We are designing a ribosome footprint experiment in which we have cells with or without treatment. For the same samples we will have also sequencing of total RNA-Seq.
Here are the samples we will have:
1. Cells without treatment - total RNA protocol (TruSeq)
2. Cells without treatment - ribosome footprint (TruSeq Ribo Profile kit)
3. Cells with treatment - total RNA protocol (TruSeq)
4. Cells with treatment - ribosome footprint (TruSeq Ribo Profile kit)
We would like to compare the translation efficiency with and without treatment. We thought to have a model with 2 factors and the interaction between the 2 factors. The 2 factors:
1. treatment: with/without
2. library prep: total/ribosome footprint
We think that the treatment might change globally both the RNA amount in the cell, and also the ribosome bound RNA.
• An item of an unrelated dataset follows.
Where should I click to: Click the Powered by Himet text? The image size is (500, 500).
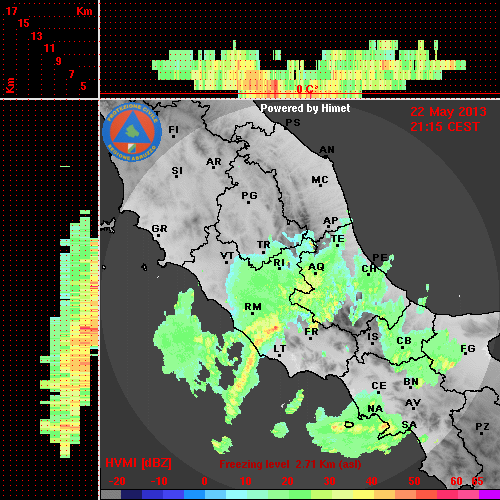tap(305, 108)

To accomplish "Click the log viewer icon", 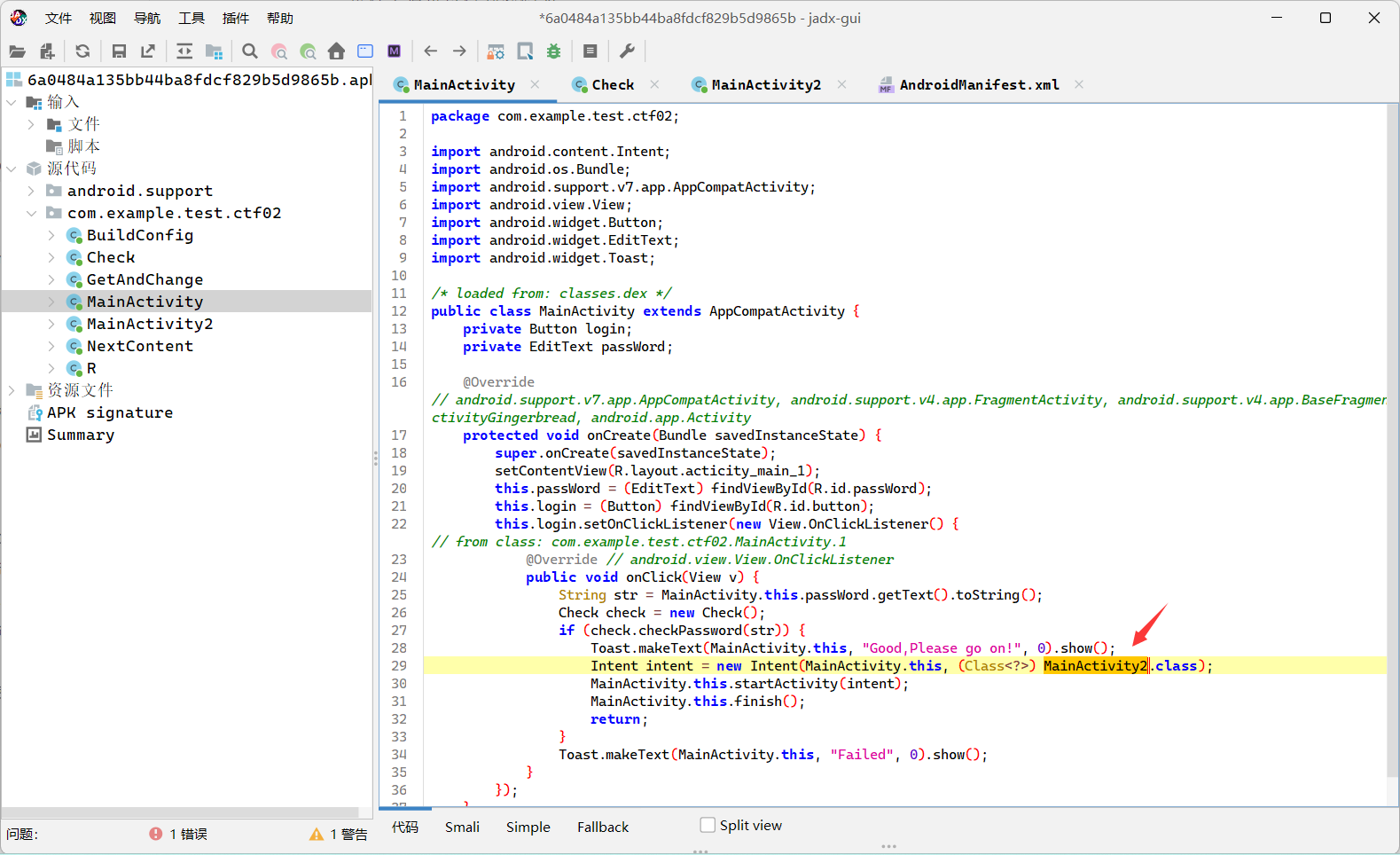I will pyautogui.click(x=591, y=51).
We thought that in this situation the assumptions of DESeq2 normalization are violated. Therefore we thought to add ERCC spikes to the samples for the normalization.
We thought of the following workflow:
1. Normalize all the samples of the total RNA together, using the ERCC spikes.
2. Normalize all the samples of the ribosome footprint together, using the ERCC spikes.
3. Combine the 2 data-sets, input to DESeq2 without performing normalization inside DESeq2.
4. In DESeq2 define a model with 2 factors: library prep (total/ribosome footprint) and treatment: with/without
5. Include the interaction between the factors. The interaction will give an indication to change in the translation efficiency in response to the treatment.
Do you think that doing such normalization separately for each data-set before DESeq2 and combining them for DESeq2 is a good approach?